Input for this task:
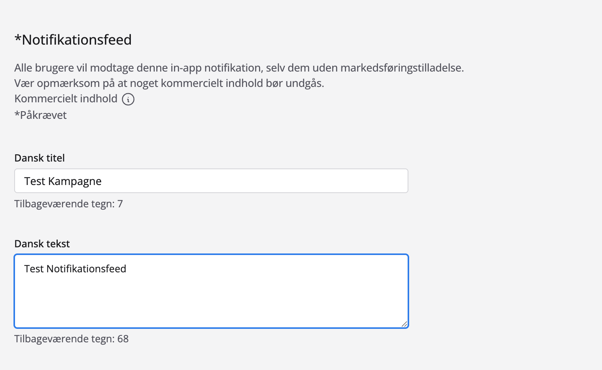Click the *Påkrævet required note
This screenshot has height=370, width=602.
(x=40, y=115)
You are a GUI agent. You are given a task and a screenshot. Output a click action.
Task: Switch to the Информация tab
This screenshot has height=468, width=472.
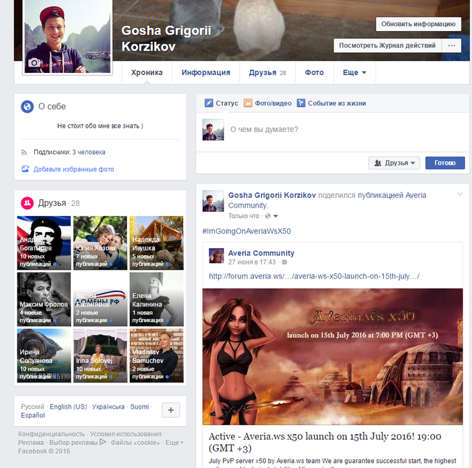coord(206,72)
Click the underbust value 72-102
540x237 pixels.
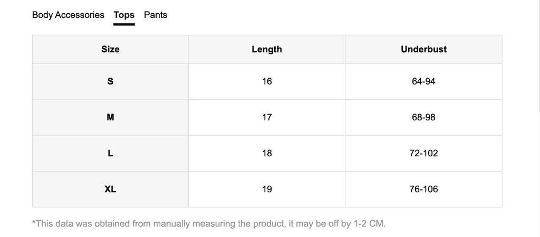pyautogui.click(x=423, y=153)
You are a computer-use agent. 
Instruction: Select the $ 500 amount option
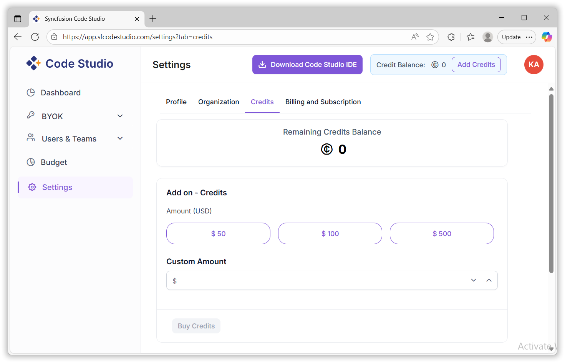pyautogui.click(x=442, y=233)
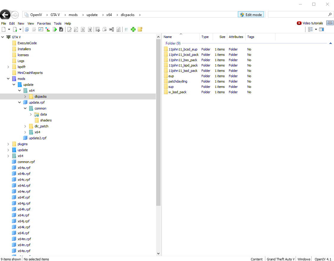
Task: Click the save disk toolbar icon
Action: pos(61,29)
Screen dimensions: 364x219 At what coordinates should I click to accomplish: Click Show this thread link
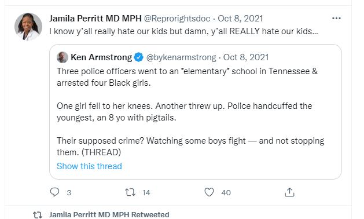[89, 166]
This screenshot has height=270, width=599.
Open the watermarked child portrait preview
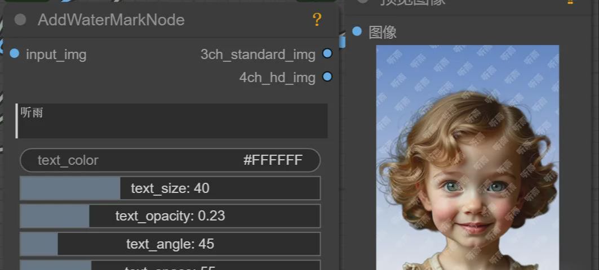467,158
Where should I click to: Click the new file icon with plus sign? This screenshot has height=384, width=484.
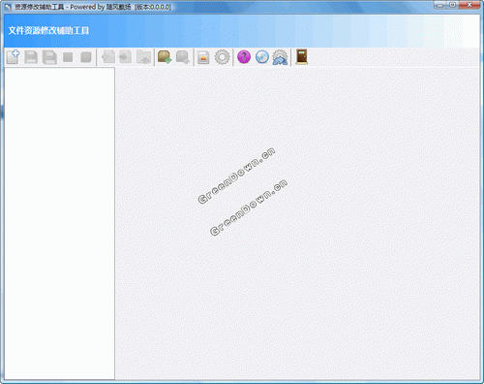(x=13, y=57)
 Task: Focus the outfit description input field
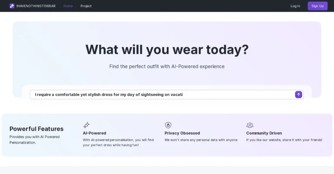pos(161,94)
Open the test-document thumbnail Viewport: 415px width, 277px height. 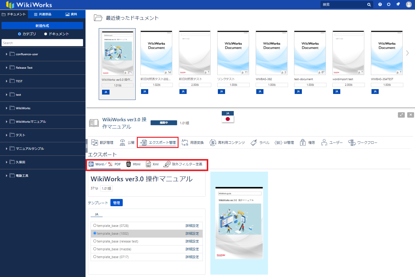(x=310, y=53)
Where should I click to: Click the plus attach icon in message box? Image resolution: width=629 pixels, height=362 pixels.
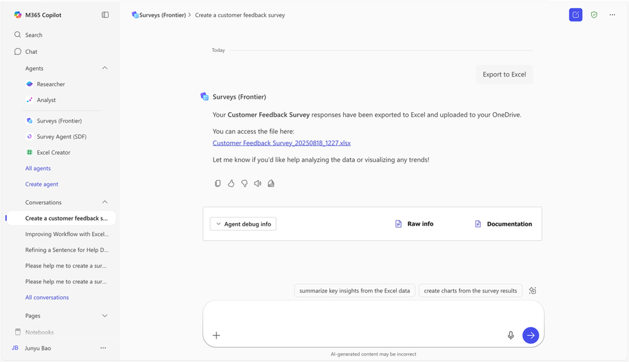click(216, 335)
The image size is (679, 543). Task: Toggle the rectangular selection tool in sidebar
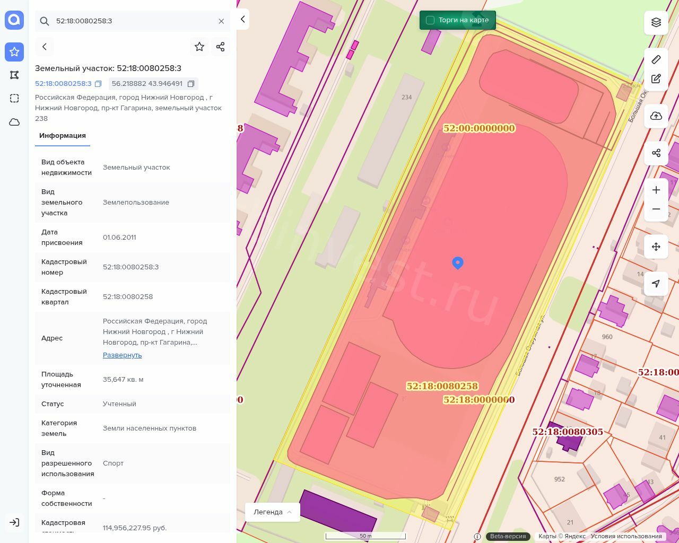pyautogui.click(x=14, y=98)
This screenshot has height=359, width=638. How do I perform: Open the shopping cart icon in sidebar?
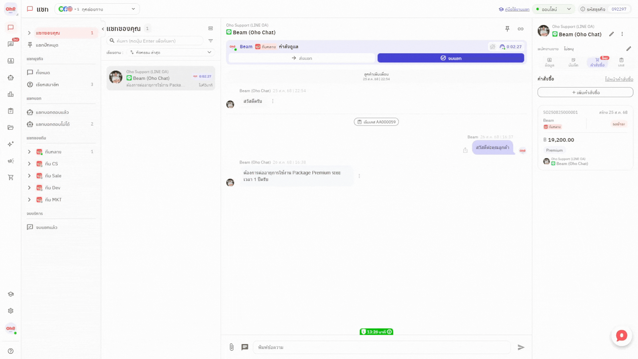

==

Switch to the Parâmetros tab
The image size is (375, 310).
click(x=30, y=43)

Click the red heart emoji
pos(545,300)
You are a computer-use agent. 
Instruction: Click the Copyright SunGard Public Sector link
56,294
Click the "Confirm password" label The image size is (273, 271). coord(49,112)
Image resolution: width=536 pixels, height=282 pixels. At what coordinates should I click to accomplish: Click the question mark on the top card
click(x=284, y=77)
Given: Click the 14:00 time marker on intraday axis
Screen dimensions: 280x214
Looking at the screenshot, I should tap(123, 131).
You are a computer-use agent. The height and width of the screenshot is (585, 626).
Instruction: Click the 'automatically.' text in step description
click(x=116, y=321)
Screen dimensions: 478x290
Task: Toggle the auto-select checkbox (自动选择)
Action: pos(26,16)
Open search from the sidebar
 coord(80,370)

Problem statement: Recast the records as a numbered list with blank lines omitted, starting at the line that contains "Image resolution: width=536" and ending after the line that contains "coord(80,370)".

Task result:
1. Image resolution: width=536 pixels, height=282 pixels. At what coordinates should I click to accomplish: Click the question mark on the top card
2. click(x=284, y=77)
3. Given: Click the 14:00 time marker on intraday axis
4. Screen dimensions: 280x214
5. Looking at the screenshot, I should tap(123, 131).
6. You are a computer-use agent. The height and width of the screenshot is (585, 626).
7. Instruction: Click the 'automatically.' text in step description
8. click(x=116, y=321)
9. Screen dimensions: 478x290
10. Task: Toggle the auto-select checkbox (自动选择)
11. Action: pos(26,16)
12. Open search from the sidebar
13.  coord(80,370)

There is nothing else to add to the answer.